When we decided to build CoSchedule, we decided to build a better editorial calendar. We saw big room for improvement, and as it turns out, so did you.

All this talk left us wondering – what does the perfect calendar look like?

CoSchedule Editorial Calendar - mockup

A working version of the calendar interace. Colorful!

There are plenty of examples out there of great calendars. Basecamp, Google Calendar, and iCal all provide elements of the perfect formula, but our calendar has a few requirements that we’re still working on solving, requirements that we believe are unique to publishing and editorial use.

So far, we believe that the CoSchedule editorial calendar should allow you to:

See Everything At Once

We believe that there is a huge value in a single calendar that combines both social media messages and blog posts. This is something that we have come to call the bird’s-eye-view. It is our number one goal.

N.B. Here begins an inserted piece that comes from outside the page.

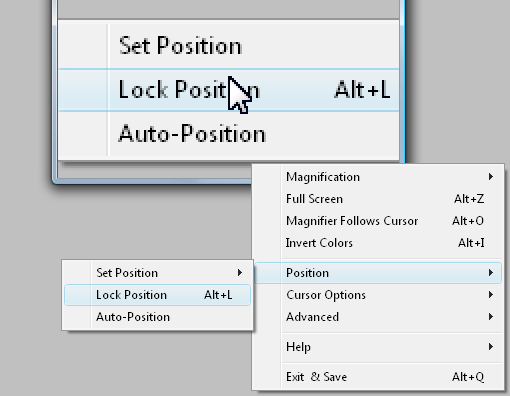The image size is (510, 396).
Task: Click the arrow next to Advanced
Action: click(x=491, y=317)
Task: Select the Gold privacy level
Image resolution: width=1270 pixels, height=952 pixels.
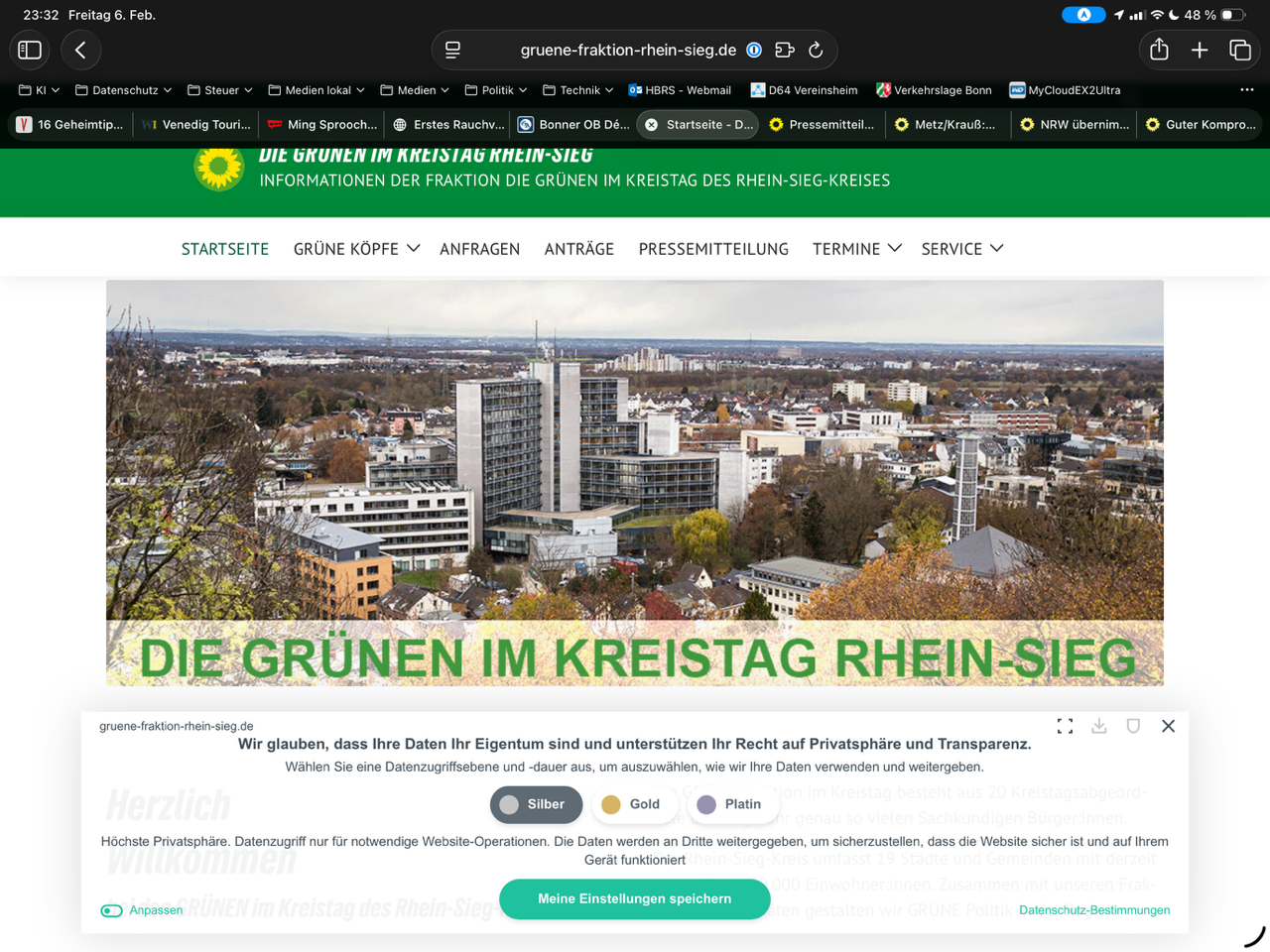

drag and drop editorial calendar

Drag and drop editorial calendaring FTW!

Re-Schedule With Ease

What happens when you’ve scheduled a blog post with its social media messages, and then need to reschedule the whole group? A lot of frustration. The perfect calendar should allow you to reschedule multiple messages with one drag and drop.

Plan Better

An editorial calendar is all about a plan. It is about deciding what you will do tomorrow, next week, and a month from now. The perfect calendar should help users see and change the future.

Save Time

Most calendars fail because updating them is just too much work. If our calendar is slow or clunky, we lose the whole ball game even if we had a couple of great innings. The perfect calendar has to be in the business of saving you time, not adding to your workload.

Show The Connections

In publishing, one post can trigger several social media messages, and it is important for us to be able to see that relationship in a visual way. The perfect calendar needs to show you how things are connected and affected by changes.

Communicate Clearly

Proper communication with the team is essential. Everyone needs to know what’s going on, and what their role in the process is.

Quantity Over Quality

We’ve already been working with early prototypes of the CoSchedule calendar internally, and we are pretty happy with the results, although there have been a few surprises along the way.

editorial calendar for wordpress

The many iterations of the CoSchedule calendar.

On big challenge has come with the bird’s-eye-view that we envisioned. Because of the sheer volume of messages that a single calendar can contain, bird’s-eye visualization is difficult, if not impossible. On any given day, a busy blog can publish 6-12 blog posts with dozens of additional social media messages. This makes for a very busy calendar. Never fear though, we are finding some unique approaches to visualizing and filtering the calendar that we hadn’t considered before.

It is really just iteration at its finest, all part of building the better editorial calendar.

What do you think makes up the perfect calendar?